Historic church in Massachusetts, United States

Christ Church is a historic Episcopal church at 750 Main Street in Waltham, Massachusetts. The church is a parish of the Episcopal Diocese of Massachusetts, and was named to the National Register of Historic Places in 1989.

The church reported 382 members in 2016 and 369 members in 2023; no membership statistics were reported in 2024 parochial reports. Plate and pledge income reported for the congregation in 2024 was $101,544 with average Sunday attendance (ASA) of 38 persons.

The church was founded in 1848, but a local hall was used for services until a wooden church was built in 1849. The wooden structure eventually proved inadequate and a larger church designed by Peabody and Stearns was built of local fieldstone at the current location between 1897 and 1898.

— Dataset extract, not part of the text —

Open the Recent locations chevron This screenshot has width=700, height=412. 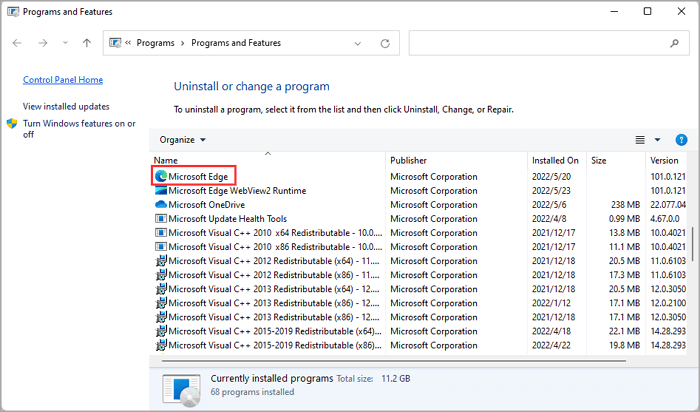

The church contains stained glass windows produced by several noteworthy manufacturers, including Clayton and Bell, Charles Connick, Louis Comfort Tiffany, and Donald MacDonald. Eight rectors have served the church since its founding.

== History ==
The community of Christ Church was founded in 1848 by Albert C. Patterson, an Episcopal clergyman and missionary who identified the growing industrial city of Waltham as an ideal place to build a church. The new Episcopal community met in Rumford Hall (later Waltham City Hall) until a Gothic wooden church was completed on Central Street in Waltham in 1849. The land for the church and much of its funding was provided by founding member J. S. Copley Greene.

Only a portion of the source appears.